ARLINGTON, Va. — There's still no "best pick" or even a vehicle with a good overall rating among midsize utility vehicles evaluated for crashworthiness. This is the case even after adding new crash test results for the 1997 Nissan Pathfinder and 1996 Mitsubishi Montero. The Insurance Institute for Highway Safety now has evaluated eight midsize SUVs, comparing how well they protect people in crashes.
"Results for the new Pathfinder are disappointing," Institute President Brian O'Neill points out. "Nissan completely redesigned this vehicle for the 1996 model year and then modified it again beginning with early 1997s specifically to improve crashworthiness. But the structural performance in our 40 mph frontal offset crash test was poor. The test dummy's foot was trapped in the vehicle by intrusion, and the Pathfinder's overall evaluation is marginal."
Frontal offset crash test results for the Pathfinder and Montero add to earlier results for six other midsize utility vehicles. The Montero's performance was better than the Pathfinder's but still not good. O'Neill explains that "reasonably good structural performance was marred by too much upward movement of the steering column during the frontal offset test. This contributed to the risk of head and/or neck injury."
Although none of the midsize utility vehicles evaluated by the Institute earned a good overall rating, there's a wide range of performance. The Toyota 4Runner, Land Rover Discovery, Mitsubishi Montero, and Ford Explorer/Mercury Mountaineer earned evaluations of acceptable. The Jeep Grand Cherokee and Nissan Pathfinder/Infiniti QX4 are marginal overall, and the Isuzu Rodeo/Honda Passport and Chevrolet Blazer/GMC Jimmy/Oldsmobile Bravada are poor. The principal component of these evaluations is a 40 mph frontal offset crash test of each model.
Crash test results for midsize utility vehicles are important because the popularity of these vehicles is growing. They accounted for about one in every eight new passenger vehicles sold last year.
How researchers assess vehicle performance in the frontal offset test: Institute researchers use 40 mph offset crash tests to evaluate three important aspects of crashworthiness — how well vehicle structure manages the energy of the crash, injury risk measured on a dummy representing an average-size male driver, and how well dummy movement is controlled during impact.
Essentially the same test is used to evaluate new cars by the British and Swedish governments in cooperation with motor clubs and by a consortium of state governments and motor clubs in Australia. In addition, the Institute's crashworthiness evaluations reflect the adequacy of front-seat head restraint designs and bumper performance in a series of four low-speed (5 mph) impacts.

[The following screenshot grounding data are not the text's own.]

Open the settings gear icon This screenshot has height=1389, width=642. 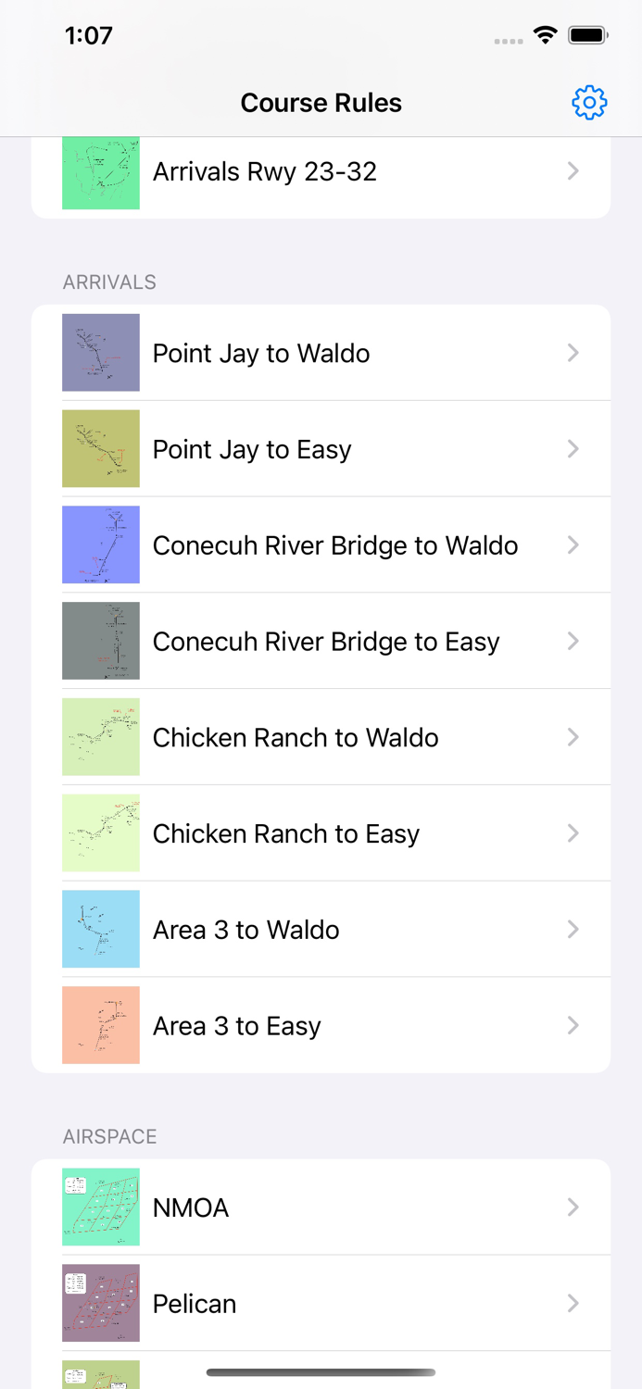coord(589,103)
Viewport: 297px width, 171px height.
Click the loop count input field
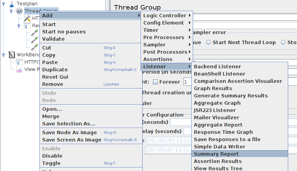[187, 82]
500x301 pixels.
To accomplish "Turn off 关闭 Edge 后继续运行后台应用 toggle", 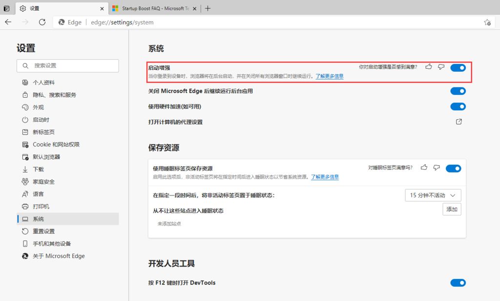I will coord(458,91).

Poor results in the federal government's crash test also may influence a vehicle's overall evaluation.
Vehicle structure, restraints, and injury measures in the 40 mph frontal offset test are evaluated separately — even though they're related — because good performance for any one of the three by itself in a single test isn't sufficient to reliably indicate good crashworthiness.
Institute and government crash tests complement each other: The federal government has been testing new passenger vehicles in 35 mph crash tests since 1978. This New Car Assessment Program has been a major contributor to crashworthiness improvements — in particular, improved restraint systems in new passenger vehicles. The Institute's offset test, which involves 40 percent of a vehicle's front end hitting a deformable barrier at 40 mph, complements the federal test involving the full width of the front end hitting a rigid barrier. The government test is especially demanding of vehicles' restraint systems but not so much so of vehicle structure. An offset test is more demanding of vehicle structure.